#### [EXERCISE BRIEF]
The entries below should be output exactly as written.

▬▬▬▬▬▬▬▬▬▬

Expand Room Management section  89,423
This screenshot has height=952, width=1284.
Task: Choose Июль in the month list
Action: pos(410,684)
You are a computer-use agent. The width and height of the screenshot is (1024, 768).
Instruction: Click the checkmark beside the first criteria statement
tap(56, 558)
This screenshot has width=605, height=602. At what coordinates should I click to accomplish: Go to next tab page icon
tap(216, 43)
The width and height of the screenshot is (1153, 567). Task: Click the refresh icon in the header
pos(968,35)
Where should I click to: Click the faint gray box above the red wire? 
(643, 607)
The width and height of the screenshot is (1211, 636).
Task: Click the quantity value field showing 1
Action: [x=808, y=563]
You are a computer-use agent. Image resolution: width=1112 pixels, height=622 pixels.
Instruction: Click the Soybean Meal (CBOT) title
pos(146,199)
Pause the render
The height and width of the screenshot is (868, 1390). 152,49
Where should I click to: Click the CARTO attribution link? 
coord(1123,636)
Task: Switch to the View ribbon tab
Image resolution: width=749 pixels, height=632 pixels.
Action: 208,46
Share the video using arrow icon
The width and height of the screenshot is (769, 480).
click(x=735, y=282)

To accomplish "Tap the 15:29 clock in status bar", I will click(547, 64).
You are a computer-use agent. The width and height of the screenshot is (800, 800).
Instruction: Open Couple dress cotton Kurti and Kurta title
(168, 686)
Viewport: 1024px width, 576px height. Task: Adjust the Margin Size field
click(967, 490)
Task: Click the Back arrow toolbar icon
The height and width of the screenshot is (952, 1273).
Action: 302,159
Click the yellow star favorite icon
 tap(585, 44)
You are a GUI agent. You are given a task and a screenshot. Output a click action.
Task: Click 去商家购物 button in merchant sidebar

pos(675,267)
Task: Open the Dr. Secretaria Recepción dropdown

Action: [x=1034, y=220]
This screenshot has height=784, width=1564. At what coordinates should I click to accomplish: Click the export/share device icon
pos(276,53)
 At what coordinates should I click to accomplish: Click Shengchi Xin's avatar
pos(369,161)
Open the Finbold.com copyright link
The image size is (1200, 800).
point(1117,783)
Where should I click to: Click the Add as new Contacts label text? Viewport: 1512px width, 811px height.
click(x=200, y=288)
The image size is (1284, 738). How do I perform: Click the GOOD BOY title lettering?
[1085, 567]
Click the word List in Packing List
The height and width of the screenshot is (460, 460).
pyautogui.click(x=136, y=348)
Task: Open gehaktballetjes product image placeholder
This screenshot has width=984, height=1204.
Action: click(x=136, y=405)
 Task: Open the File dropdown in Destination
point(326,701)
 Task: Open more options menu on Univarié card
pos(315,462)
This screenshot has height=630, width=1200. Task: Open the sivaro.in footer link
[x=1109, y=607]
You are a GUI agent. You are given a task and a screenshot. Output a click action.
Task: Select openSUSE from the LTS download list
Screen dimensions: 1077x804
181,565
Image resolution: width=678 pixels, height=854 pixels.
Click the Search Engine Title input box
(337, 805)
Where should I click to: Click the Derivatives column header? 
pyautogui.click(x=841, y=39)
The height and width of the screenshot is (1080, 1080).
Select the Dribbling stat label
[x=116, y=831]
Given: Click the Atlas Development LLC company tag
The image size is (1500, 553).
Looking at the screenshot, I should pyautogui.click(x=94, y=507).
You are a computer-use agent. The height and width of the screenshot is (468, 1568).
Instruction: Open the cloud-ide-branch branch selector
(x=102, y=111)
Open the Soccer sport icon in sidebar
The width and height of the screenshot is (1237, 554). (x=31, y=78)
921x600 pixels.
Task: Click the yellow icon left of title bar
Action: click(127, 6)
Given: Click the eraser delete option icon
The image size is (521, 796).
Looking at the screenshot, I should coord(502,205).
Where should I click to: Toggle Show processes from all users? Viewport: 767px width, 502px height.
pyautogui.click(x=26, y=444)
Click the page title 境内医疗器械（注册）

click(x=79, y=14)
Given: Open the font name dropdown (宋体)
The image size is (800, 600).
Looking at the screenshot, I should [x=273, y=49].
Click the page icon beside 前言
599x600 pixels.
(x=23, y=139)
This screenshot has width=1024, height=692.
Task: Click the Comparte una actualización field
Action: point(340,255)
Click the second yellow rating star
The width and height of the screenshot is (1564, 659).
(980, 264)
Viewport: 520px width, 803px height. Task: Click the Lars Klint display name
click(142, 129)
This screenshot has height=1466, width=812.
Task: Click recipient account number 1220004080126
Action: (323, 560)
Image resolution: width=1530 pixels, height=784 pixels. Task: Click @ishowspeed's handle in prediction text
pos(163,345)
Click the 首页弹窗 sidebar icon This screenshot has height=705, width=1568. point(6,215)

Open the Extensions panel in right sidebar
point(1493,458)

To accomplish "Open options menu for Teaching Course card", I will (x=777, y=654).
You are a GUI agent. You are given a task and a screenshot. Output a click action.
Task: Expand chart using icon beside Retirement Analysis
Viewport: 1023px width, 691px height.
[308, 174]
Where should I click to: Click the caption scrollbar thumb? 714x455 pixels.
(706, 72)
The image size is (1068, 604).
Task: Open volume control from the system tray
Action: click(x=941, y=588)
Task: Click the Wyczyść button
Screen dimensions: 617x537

▬▬▬▬▬▬▬▬▬▬

#### [RESPONSE BELOW]
Expand Room Management section  89,423
This screenshot has height=952, width=1284.
Task: Choose Июль in the month list
Action: pos(410,684)
You are a computer-use agent. The width and height of the screenshot is (1024, 768).
Instruction: Click the checkmark beside the first criteria statement
tap(56, 558)
This screenshot has width=605, height=602. At what coordinates should I click to accomplish: Go to next tab page icon
tap(216, 43)
The width and height of the screenshot is (1153, 567). Task: Click the refresh icon in the header
pos(968,35)
Where should I click to: Click the faint gray box above the red wire? 
(643, 607)
The width and height of the screenshot is (1211, 636).
Task: Click the quantity value field showing 1
Action: [x=808, y=563]
You are a computer-use agent. Image resolution: width=1112 pixels, height=622 pixels.
Instruction: Click the Soybean Meal (CBOT) title
pos(146,199)
Pause the render
The height and width of the screenshot is (868, 1390). 152,49
Where should I click to: Click the CARTO attribution link? 
coord(1123,636)
Task: Switch to the View ribbon tab
Image resolution: width=749 pixels, height=632 pixels.
Action: 208,46
Share the video using arrow icon
The width and height of the screenshot is (769, 480).
click(x=735, y=282)

To accomplish "Tap the 15:29 clock in status bar", I will click(547, 64).
You are a computer-use agent. The width and height of the screenshot is (800, 800).
Instruction: Open Couple dress cotton Kurti and Kurta title
(168, 686)
Viewport: 1024px width, 576px height. Task: Adjust the Margin Size field
click(967, 490)
Task: Click the Back arrow toolbar icon
The height and width of the screenshot is (952, 1273).
Action: 302,159
Click the yellow star favorite icon
 tap(585, 44)
You are a GUI agent. You are given a task and a screenshot. Output a click action.
Task: Click 去商家购物 button in merchant sidebar

pos(675,267)
Task: Open the Dr. Secretaria Recepción dropdown

Action: [x=1034, y=220]
This screenshot has height=784, width=1564. At what coordinates should I click to accomplish: Click the export/share device icon
pos(276,53)
 At what coordinates should I click to accomplish: Click Shengchi Xin's avatar
pos(369,161)
Open the Finbold.com copyright link
The image size is (1200, 800).
point(1117,783)
Where should I click to: Click the Add as new Contacts label text? Viewport: 1512px width, 811px height.
click(x=200, y=288)
The image size is (1284, 738). How do I perform: Click the GOOD BOY title lettering?
[1085, 567]
Click the word List in Packing List
The height and width of the screenshot is (460, 460).
pyautogui.click(x=136, y=348)
Task: Open gehaktballetjes product image placeholder
This screenshot has width=984, height=1204.
Action: click(x=136, y=405)
 Task: Open the File dropdown in Destination
point(326,701)
 Task: Open more options menu on Univarié card
pos(315,462)
This screenshot has height=630, width=1200. Task: Open the sivaro.in footer link
[x=1109, y=607]
You are a GUI agent. You are given a task and a screenshot. Output a click action.
Task: Select openSUSE from the LTS download list
Screen dimensions: 1077x804
181,565
Image resolution: width=678 pixels, height=854 pixels.
Click the Search Engine Title input box
(337, 805)
Where should I click to: Click the Derivatives column header? 
pyautogui.click(x=841, y=39)
The height and width of the screenshot is (1080, 1080).
Select the Dribbling stat label
[x=116, y=831]
Given: Click the Atlas Development LLC company tag
The image size is (1500, 553).
Looking at the screenshot, I should pyautogui.click(x=94, y=507).
You are a computer-use agent. The height and width of the screenshot is (468, 1568).
Instruction: Open the cloud-ide-branch branch selector
(x=102, y=111)
Open the Soccer sport icon in sidebar
The width and height of the screenshot is (1237, 554). (x=31, y=78)
921x600 pixels.
Task: Click the yellow icon left of title bar
Action: click(127, 6)
Given: Click the eraser delete option icon
The image size is (521, 796).
Looking at the screenshot, I should coord(502,205).
Where should I click to: Toggle Show processes from all users? Viewport: 767px width, 502px height.
pyautogui.click(x=26, y=444)
Click the page title 境内医疗器械（注册）

click(x=79, y=14)
Given: Open the font name dropdown (宋体)
The image size is (800, 600).
Looking at the screenshot, I should [x=273, y=49].
Click the page icon beside 前言
599x600 pixels.
(x=23, y=139)
This screenshot has width=1024, height=692.
Task: Click the Comparte una actualización field
Action: point(340,255)
Click the second yellow rating star
The width and height of the screenshot is (1564, 659).
(980, 264)
Viewport: 520px width, 803px height. Task: Click the Lars Klint display name
click(142, 129)
This screenshot has height=1466, width=812.
Task: Click recipient account number 1220004080126
Action: (323, 560)
Image resolution: width=1530 pixels, height=784 pixels. Task: Click @ishowspeed's handle in prediction text
pos(163,345)
Click the 首页弹窗 sidebar icon This screenshot has height=705, width=1568. point(6,215)

Open the Extensions panel in right sidebar
point(1493,458)

To accomplish "Open options menu for Teaching Course card", I will (x=777, y=654).
You are a GUI agent. You are given a task and a screenshot. Output a click action.
Task: Expand chart using icon beside Retirement Analysis
Viewport: 1023px width, 691px height.
[308, 174]
Where should I click to: Click the caption scrollbar thumb? 714x455 pixels.
(706, 72)
The image size is (1068, 604).
Task: Open volume control from the system tray
Action: click(x=941, y=588)
Task: Click the Wyczyść button
Screen dimensions: 617x537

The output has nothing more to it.